Azure does offer scale sets for auto scaling ARM VM’s but scale sets may not fit your workflow or you may have existing ARM virtual machine farms that you want to apply auto scaling to. I will demonstrate how we can use Azure VM diagnostics and Azure Automation to create auto scaling systems that can work using a variety of metrics and scale out (increase VM number) as well as scale up (increase VM size)
Lets say we have a web application deployed on 5 virtual machines all sitting in an availability set. In quiet times we want to deallocate 3 of the VM’s and leave only 2 running (we will always leave 2 servers running to ensure high availability). At times of high demand we want the 3 powered off servers to be automatically powered on. We could detect these times of demand by monitoring a variety of metrics but for this example I will monitor server CPU usage.
The first step we need to do is enable diagnostics on all our VM’s. This involves installing and configuring an extension on all our VM’s that will collect advanced metrics and persist that data to an Azure storage table. There are two ways to enable VM diagnostics.
We can enable diagnostics from the Azure Portal by going to the diagnostics blade of our VM. Here we select which diagnostics we wish to capture (I recommend basic as a minimum) and we also specify a storage account were all the performance data will be persisted.
Using ARM Templates
A much better way enable diagnostics using is by using ARM template to install configure the diagnostics extension onto our target vm(s).
Here is a simple ARM template which installs and configures the diagnostics extension on an existing single virtual machine.
This article goes into more detail about the vm diagnostics extension and how to configure it using ARM.
Once that is done you will see a much richer set of diagnostics data available in the portal and if you care to look, the data is also being persisted to tables in the storage account you specified earlier.
Getting Performance Metrics Using Powershell
Now we are capturing a rich amount of data about our VM and also Powershell commands like Get-AzureRmMetric will start working and give us a way to automatically get performance data about our virtual machine. For example, here is a Powershell script that will return CPU usage data for every minute of the last 5 minutes for a given ARM virtual machine.

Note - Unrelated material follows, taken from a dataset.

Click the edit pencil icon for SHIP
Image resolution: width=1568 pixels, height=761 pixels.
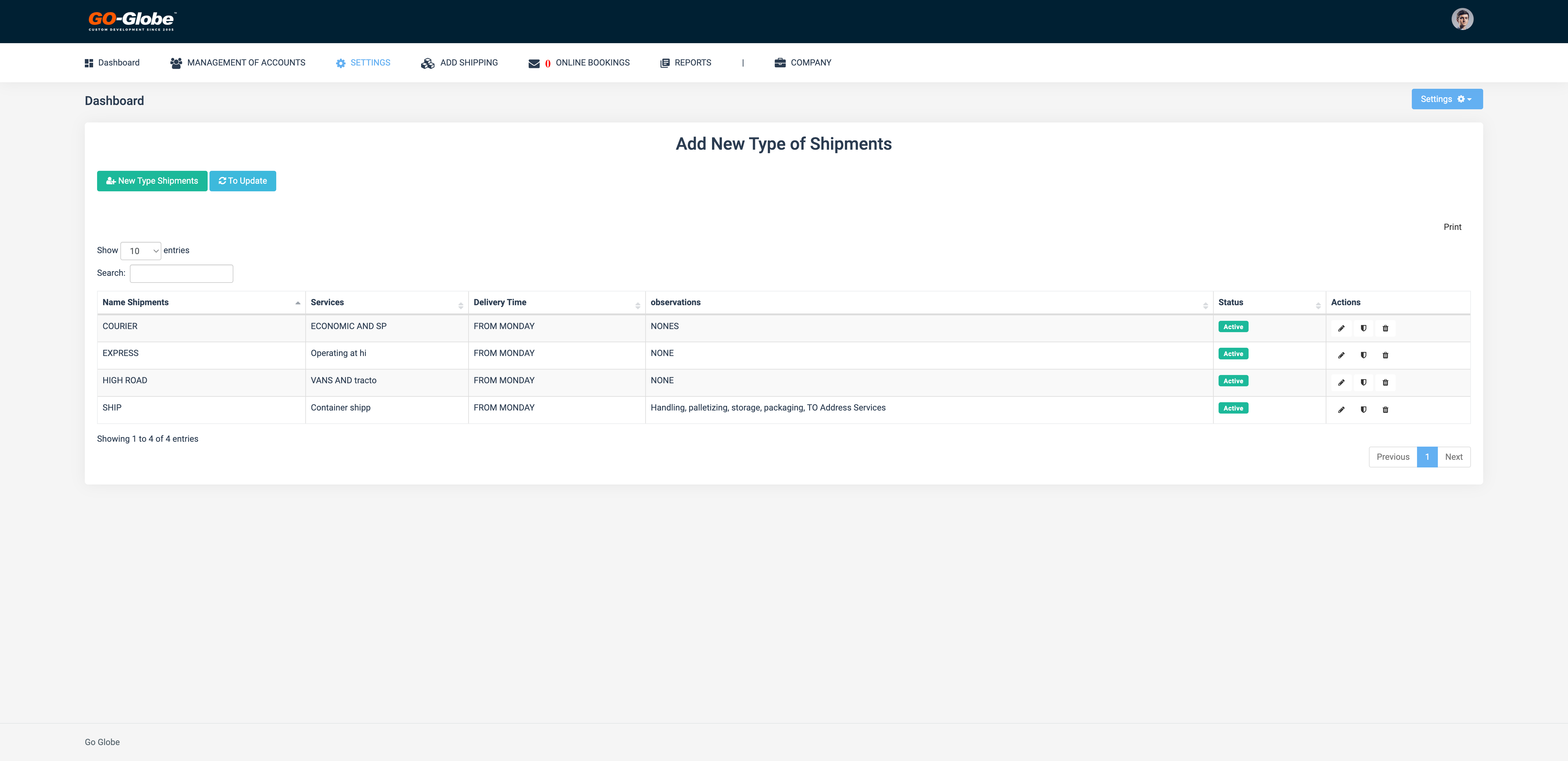(1341, 410)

If you are wondering where “\Processor(_Total)\% Processor Time” came from then simply run Get-AzureRmMetricDefinition against the VM.
This lists all the metrics currently being captured for this VM and using these metric names we can get up to date diagnostics data on a huge range of performance metrics, not just CPU usage. We could even configure the diagnostics extension to capture custom metrics about our VM and monitor those.

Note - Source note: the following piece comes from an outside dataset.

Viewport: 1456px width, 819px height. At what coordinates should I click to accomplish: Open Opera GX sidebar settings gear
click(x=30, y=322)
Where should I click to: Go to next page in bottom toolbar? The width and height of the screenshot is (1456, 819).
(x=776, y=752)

We are going to use this metric data to drive our autoscaling solution.
Putting everything together, I want to write a Powershell script that will run in Azure Automation on a regular schedule (every 15 mins say). The script will
- Retrieve up to date performance data for the last 5 minutes (in this case CPU usage but it could any other metric) for each of my VMs.
- Determine which VM s are currently powered on and whether each VM is currently operating in some pre defined optimal performance range.

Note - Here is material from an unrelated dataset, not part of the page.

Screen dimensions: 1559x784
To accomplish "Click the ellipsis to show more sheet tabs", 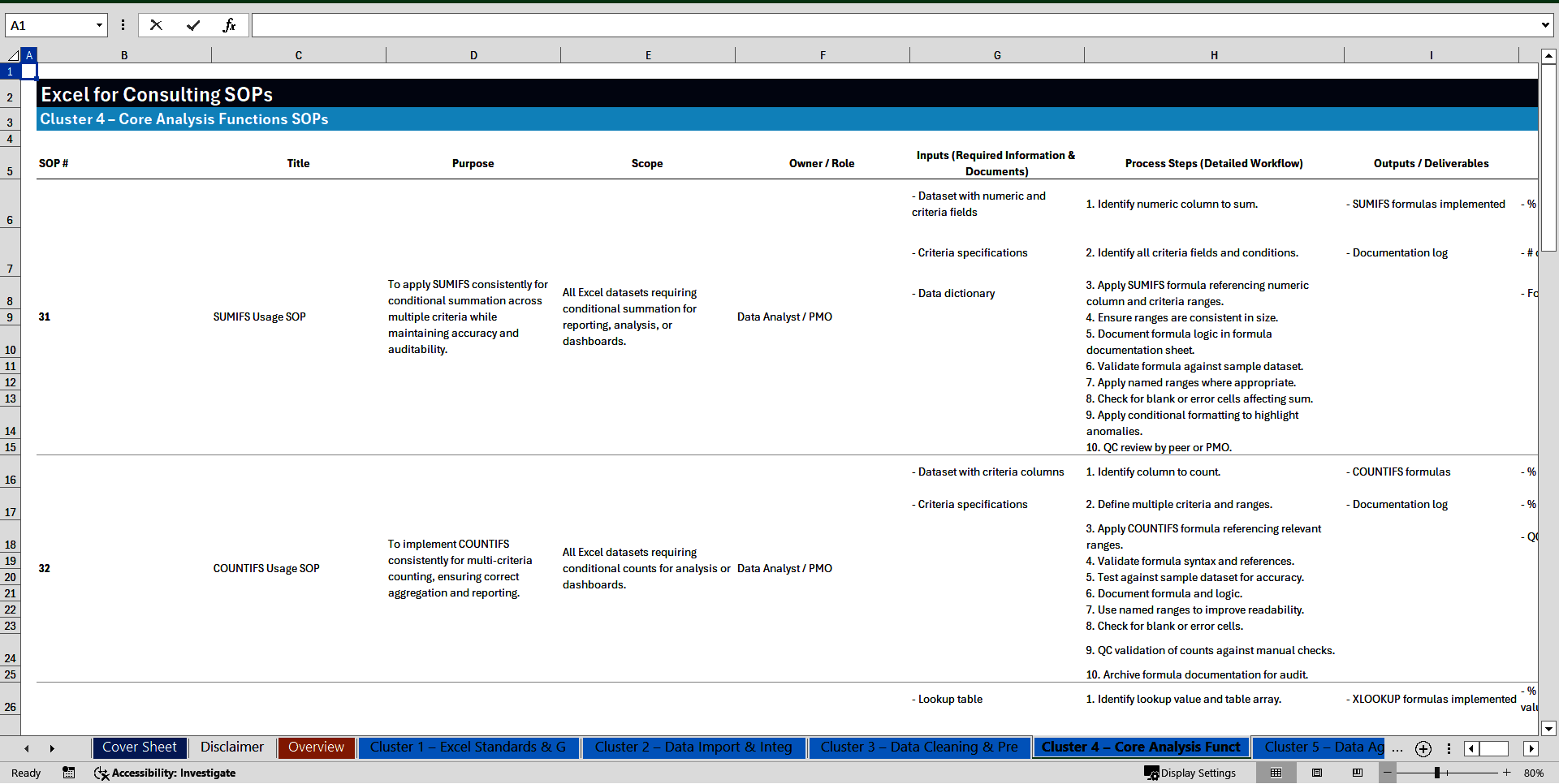I will (1397, 750).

- If the VMs are operating above the optimal range then one or more powered off VMs will be powered on.
- If the VM’s are operating below the optimal range then one or more VMs will be powered off, always ensuring at least 2 VMs are kept running.
Steps 3 and 4 will require some logic to determine when and how to power on and power off machines and it can of course be customised for any particular scenario.
Here is the final script. It is designed to run in Azure Automation so it takes as input the name of an automation account (usually AzureRunAsConnection if you are want to use the default account created for you when you create your automation account in Azure)
The scaling logic I have shown is very simple. In the real world you may want to customise it to better suit your needs. For simplicity’s sake I have coded it so that if more VMs are working above the optimal range then are working below the optimal range then the server group is scaled up and if more VMs are working below the optimal range then are working above the optimal range then the server group is scaled down.
There are a couple of things to be aware of when trying to use the above script in Azure Automation. The script depends on AzureRM.Insights which is not (yet) imported into a default instance of Azure Automation. You will have to import it manually but before you do that you will have to update the other AzureRM modules in your automation account to their latest versions.
The best way to do that is by importing and running the Update-ModulesInAutomationToLatestVersion runbook. Once you have run that runbook then all the AzureRM modules will be at their latest versions and you can happily import AzureRM.Insights.
Scheduling the AutoScale Job
I would recommend running your autoscale job every 10-15 minutes but it depends on your requirements. Automation Scheduling doesn’t allow you to schedule a runbook more tha once an hour. The better way to schedule runbooks is by using webhooks and Azure Scheduler.
Simply create a web hook for the autoscale runbook and correctly specify all the paremeters. Then create a scheduled job to execute every 15 mins using the webhook url.
Thats it, using Azure VM diagnostics and Azure Automation lets you create and customise any number of custom auto scale strategies. For example, I could choose to monitor memory usage and if available memory becomes too low on a given VM then I could scale that VM up, i.e. increase it’s size.